Let me break in here – I have had this conversation with countless patients, and this question often comes up.  And, yes, I often have a strong opinion.  But, would I ever tell them what I would do? Of course not!  Because, it’s not my values that are at stake here, but theirs.  And, I told her just that.

She couldn’t state a preference.  And, that was OK.

I turned to Ted.

He was smiling.  I asked him why.  And he told me.

“We had this same conversation before.  It was outside the door of the Intensive Care Unit bed that Eleanor was in months ago.”  He turned to her and said, “You wouldn’t remember this, you were out.”

“One of those young doctors came up to me and said ‘There’s no hope for your wife, and the best thing you can do for her is to let her go.’

And, you know what I heard him say?  What he was saying was directly out of the Book of Revelations, it says it right there, that mankind will take over the power of God, and this is Satan’s work” (I’m paraphrasing, as I’m not that familiar with the Book of Revelations, but the gist of what he seemed to be accusing me, the doctor, of was being an agent of Satan).

And, I have to say, I was so relieved to know where he was coming from.

The whole point of medical ethics, and of end-of-life-discussions, is to understand where the patient is coming from, and what values that patient holds dear.

In this particular setting, I wasn’t 100% sure that I was seeing the values of the patient, as opposed to those of her husband, who clearly is a dominant player in their relationship.  But, as I spoke with her more, later that same day, in his absence, she clearly values his advocacy on her behalf, and I respect that.  I appreciate that my husband may, in many instances, speak more clearly, and less half-heartedly, than I might do.   There’s value in that.

I ended up the conversation recommending to them both that they might want to read a book that had a huge influence on my perspective on the end of life: Ira Byock’s Dying Well.

Dying WellSo, at then end of the conversation, we didn’t have an agreement that she would enter Hospice care.

We agreed that she, and her husband, would think about it.

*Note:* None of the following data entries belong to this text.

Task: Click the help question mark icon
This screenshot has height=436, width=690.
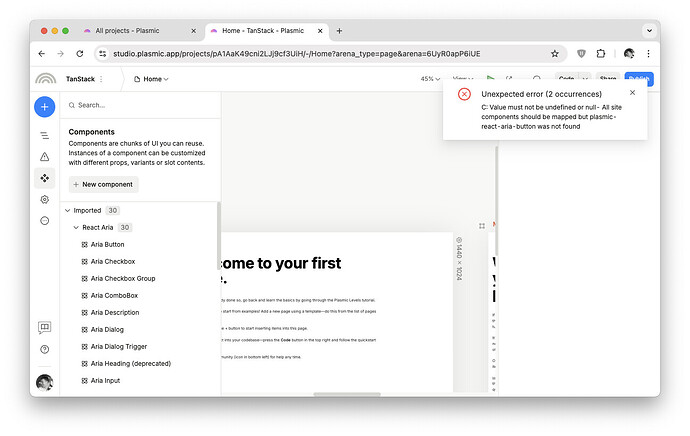Action: (44, 349)
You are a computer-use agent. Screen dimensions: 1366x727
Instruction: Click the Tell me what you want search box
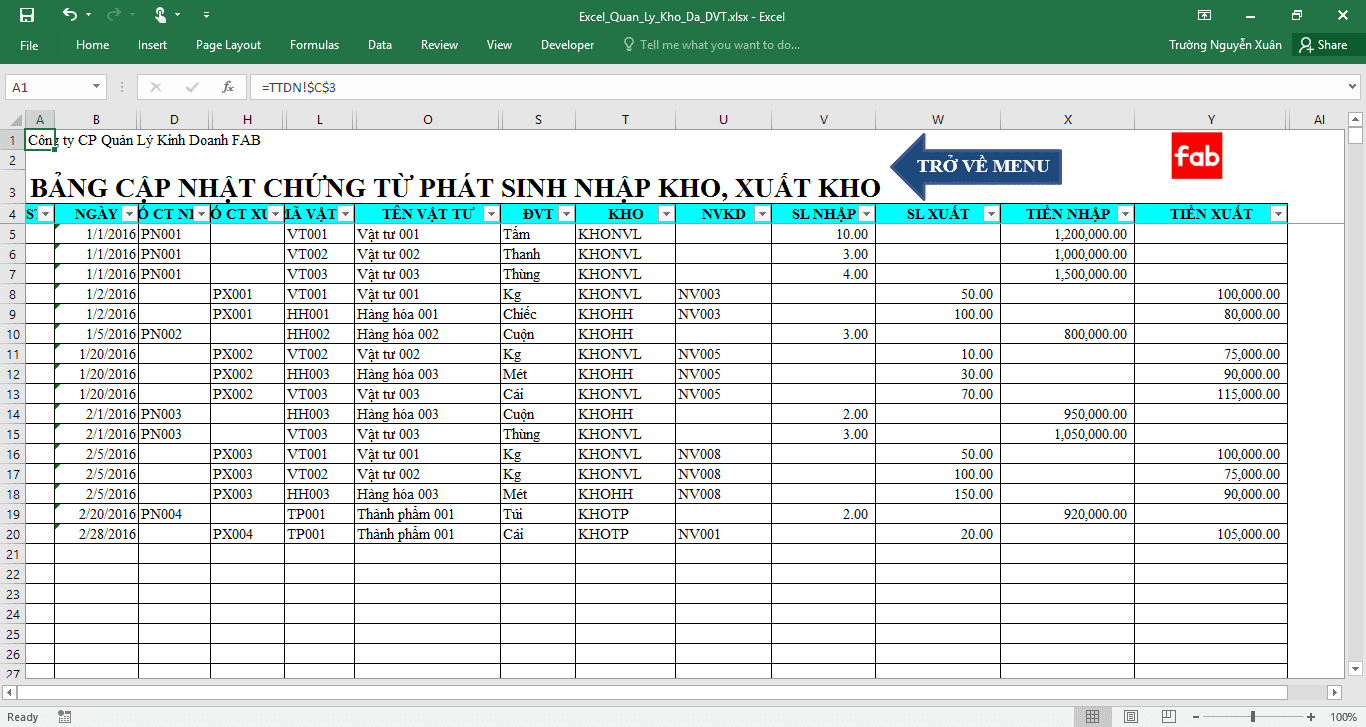pyautogui.click(x=719, y=45)
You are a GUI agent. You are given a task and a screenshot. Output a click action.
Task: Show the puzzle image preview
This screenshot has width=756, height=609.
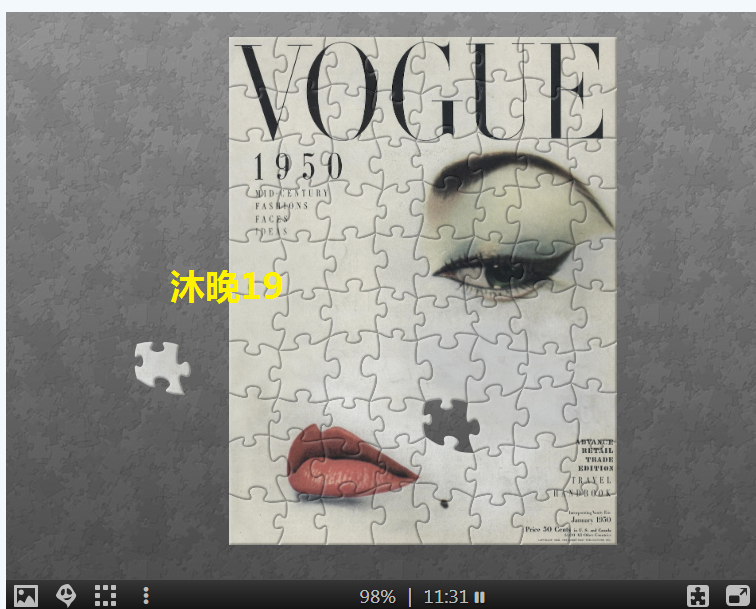[25, 596]
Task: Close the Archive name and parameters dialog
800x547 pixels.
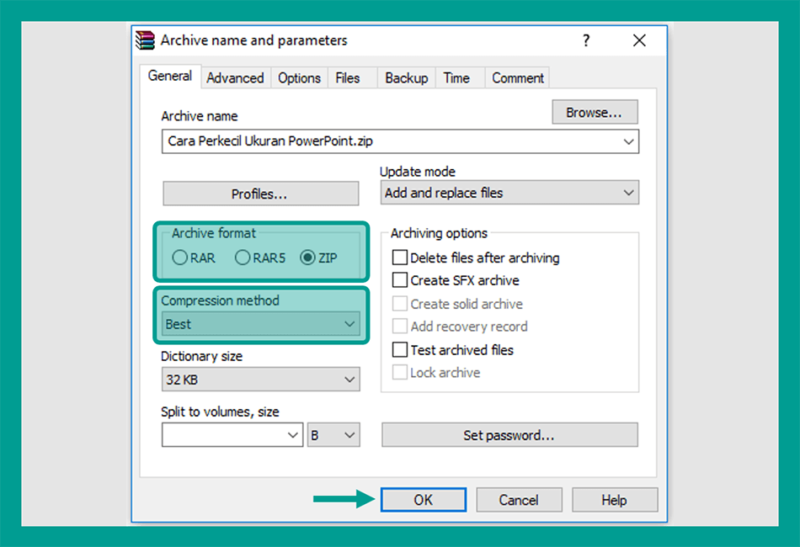Action: 639,40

That’s all I ever want from a conversation like this, painful as it is.  I don’t understand why we approach child-bearing, and every other life event, with so much consideration, but death?  We run from that idea like the Plague, and we end up suffering a death that we would wish on no one.

If you want to fight for every last breath, great!  More power to you.  That approach is described in Ira Byock’s book.

And, if you prefer to proceed towards the inevitability of Death with dignity, with as much comfort and support as possible, and with as much joy as can be enjoyed…then, that should be the focus.

And, the medical community should be able to support that.  But, we’re very bad at doing so.